Polyarteritis Nodosa

Polyarteritis Nodosa affect any organ of the body, but skin, peripheral nerves, joints, intestinal tract, and kidneys are most commonly involved. The lungs are usually spared. Although the severity varies, polyarteritis nodosa is a serious and often progressive and fatal illness.

Vasculitis similar to polyarteritis nodosa may be an occasional secondary or associated manifestation of other diseases such as rheumatoid arthritis (RA) and systemic lupus erythematosus (SLE).

Polyarteritis nodosa is uncommon; estimates of its incidence in the general population have ranged from about 5 to 10 per million persons per year. The disease is twice as common in men. It may be ovserved in children and the elderly, but it is more common in middle age.

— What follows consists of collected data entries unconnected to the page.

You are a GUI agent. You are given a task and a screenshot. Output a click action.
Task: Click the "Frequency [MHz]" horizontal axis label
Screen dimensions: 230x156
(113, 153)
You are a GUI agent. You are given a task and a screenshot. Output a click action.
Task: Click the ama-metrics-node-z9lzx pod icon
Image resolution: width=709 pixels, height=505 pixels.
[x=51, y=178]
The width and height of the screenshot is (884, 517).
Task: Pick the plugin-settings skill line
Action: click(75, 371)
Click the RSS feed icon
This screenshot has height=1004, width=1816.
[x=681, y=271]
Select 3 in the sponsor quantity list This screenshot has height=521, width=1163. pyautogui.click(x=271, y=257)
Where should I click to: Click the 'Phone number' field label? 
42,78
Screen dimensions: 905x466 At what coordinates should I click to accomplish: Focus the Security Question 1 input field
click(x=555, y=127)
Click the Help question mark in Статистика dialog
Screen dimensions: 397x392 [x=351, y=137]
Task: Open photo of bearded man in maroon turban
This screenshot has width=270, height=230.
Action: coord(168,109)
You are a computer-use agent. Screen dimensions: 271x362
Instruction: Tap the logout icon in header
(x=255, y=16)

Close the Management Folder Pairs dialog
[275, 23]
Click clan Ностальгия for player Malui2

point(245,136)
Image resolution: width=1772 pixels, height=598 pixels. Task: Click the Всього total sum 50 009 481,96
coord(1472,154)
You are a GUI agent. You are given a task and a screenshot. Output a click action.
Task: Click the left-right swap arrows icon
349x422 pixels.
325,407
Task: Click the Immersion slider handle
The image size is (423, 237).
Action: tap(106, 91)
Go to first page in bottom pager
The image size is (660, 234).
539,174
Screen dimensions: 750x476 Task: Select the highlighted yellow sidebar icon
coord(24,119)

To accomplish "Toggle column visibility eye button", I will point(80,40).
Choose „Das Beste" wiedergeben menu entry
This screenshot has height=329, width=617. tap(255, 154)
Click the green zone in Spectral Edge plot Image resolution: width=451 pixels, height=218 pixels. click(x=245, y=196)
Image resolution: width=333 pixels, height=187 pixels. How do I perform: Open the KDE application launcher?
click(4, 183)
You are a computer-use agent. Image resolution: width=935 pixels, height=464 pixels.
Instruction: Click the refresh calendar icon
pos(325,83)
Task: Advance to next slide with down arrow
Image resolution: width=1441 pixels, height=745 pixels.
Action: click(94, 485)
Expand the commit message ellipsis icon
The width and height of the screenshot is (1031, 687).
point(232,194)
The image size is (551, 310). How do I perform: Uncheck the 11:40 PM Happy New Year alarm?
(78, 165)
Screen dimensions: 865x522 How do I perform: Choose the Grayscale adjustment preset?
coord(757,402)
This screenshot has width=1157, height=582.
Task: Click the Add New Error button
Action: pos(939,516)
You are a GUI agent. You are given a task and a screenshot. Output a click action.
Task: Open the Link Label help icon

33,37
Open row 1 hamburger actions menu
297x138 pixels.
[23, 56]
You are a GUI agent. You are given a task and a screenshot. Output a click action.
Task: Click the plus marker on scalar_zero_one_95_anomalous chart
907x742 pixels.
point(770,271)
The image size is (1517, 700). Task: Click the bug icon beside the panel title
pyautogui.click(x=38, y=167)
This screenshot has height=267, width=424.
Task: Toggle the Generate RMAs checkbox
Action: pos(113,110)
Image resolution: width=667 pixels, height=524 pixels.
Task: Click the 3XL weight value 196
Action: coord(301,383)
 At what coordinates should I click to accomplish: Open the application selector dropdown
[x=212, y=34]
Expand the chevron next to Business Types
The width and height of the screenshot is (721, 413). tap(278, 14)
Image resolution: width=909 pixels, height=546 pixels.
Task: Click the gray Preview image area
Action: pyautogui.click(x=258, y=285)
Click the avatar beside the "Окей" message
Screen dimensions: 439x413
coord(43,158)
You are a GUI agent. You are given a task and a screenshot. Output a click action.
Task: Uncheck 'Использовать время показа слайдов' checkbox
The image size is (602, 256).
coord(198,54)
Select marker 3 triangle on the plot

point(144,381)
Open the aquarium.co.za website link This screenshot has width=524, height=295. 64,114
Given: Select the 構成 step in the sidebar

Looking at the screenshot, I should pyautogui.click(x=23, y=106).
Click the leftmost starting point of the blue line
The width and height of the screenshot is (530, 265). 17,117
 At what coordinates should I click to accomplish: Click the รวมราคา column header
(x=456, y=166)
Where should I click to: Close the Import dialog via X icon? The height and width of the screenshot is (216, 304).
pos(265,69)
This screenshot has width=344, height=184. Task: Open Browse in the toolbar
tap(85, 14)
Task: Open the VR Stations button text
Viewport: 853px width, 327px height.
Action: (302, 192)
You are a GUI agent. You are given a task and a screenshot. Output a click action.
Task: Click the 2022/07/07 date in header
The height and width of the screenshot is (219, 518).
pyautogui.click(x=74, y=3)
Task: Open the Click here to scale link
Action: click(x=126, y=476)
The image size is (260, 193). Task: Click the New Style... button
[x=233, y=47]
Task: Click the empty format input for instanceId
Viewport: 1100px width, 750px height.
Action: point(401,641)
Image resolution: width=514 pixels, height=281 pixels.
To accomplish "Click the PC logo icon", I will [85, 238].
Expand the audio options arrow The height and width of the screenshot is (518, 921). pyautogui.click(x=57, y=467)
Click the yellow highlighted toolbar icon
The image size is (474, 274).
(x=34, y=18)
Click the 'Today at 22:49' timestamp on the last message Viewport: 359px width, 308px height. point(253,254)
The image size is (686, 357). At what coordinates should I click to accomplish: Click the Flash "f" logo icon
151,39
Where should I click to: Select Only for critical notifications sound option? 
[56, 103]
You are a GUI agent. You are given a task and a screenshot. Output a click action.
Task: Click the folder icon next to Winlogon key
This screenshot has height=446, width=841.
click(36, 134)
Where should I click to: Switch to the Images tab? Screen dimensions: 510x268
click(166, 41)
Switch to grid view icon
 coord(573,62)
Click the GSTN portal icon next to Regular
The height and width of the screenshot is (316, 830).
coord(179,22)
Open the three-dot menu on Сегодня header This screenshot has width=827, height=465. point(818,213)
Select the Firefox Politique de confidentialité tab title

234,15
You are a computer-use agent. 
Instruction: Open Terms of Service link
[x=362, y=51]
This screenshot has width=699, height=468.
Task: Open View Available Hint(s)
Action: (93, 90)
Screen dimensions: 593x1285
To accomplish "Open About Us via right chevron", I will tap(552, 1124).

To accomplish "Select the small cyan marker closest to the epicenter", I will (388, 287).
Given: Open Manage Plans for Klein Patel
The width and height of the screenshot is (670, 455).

Constitutional symptoms such as fever and malaise are usually present. Cutaneous manifestations include palpable purpura, infarctive ulcers of varying sizes, and livedo reticularis. Joint pain is common, but synovitis is less frequent.

Multiple mononeuropathies are the most typical neurologic manifestation and occur in one-half or more of all patients. Sharp sudden pain of paresthesias in the distribution of a peripheral nerve are often the first symptoms, followed by weakness of the muscles supplied by that nerve. Several nerves may become involved progressively, resulting in a severe diffuse polyneuropathy.


As in all diagnostic testing, the diagnosis is made by the physican based on both test results and the patient history.